Exercise instructions: Every line in the data below that includes "agent" belongs in the answer, copied as it stands.
** Opening Data for processing block **
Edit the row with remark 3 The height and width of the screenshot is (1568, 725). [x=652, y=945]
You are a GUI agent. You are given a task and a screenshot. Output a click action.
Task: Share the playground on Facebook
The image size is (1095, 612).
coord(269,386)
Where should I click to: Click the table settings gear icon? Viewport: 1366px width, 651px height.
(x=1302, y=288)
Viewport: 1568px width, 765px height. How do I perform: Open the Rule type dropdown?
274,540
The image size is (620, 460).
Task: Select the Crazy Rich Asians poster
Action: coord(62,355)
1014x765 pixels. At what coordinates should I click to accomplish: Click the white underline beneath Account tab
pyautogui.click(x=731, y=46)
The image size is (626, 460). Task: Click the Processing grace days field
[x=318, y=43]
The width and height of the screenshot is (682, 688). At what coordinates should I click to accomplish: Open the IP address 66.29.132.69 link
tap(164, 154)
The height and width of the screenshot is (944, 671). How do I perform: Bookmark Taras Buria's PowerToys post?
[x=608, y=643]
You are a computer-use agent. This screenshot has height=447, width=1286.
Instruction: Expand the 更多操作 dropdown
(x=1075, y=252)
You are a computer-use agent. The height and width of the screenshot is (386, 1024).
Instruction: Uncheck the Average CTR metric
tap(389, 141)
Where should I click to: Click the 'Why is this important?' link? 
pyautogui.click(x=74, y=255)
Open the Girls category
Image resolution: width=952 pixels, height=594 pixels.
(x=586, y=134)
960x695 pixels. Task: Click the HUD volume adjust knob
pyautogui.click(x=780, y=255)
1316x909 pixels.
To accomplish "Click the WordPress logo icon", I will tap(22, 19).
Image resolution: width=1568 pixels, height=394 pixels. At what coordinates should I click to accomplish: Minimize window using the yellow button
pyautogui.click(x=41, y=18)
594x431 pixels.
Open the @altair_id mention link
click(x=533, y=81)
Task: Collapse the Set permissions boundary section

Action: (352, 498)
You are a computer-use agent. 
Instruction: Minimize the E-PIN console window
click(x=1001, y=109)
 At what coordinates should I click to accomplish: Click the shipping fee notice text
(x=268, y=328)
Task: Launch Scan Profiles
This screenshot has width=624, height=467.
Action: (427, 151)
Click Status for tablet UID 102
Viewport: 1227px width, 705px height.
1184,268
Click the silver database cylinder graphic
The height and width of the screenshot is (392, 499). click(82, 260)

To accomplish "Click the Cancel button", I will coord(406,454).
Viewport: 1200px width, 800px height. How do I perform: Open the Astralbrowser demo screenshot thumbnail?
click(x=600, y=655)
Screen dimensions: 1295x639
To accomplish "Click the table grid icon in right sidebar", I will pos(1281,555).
** Closing Data for processing block **
Written answer:
You are a GUI agent. You are given a task and a screenshot. Output a click action.
You are a computer-use agent. This screenshot has height=447, width=1286.
You are a computer-use agent. The height and width of the screenshot is (386, 1024).
You are a computer-use agent. 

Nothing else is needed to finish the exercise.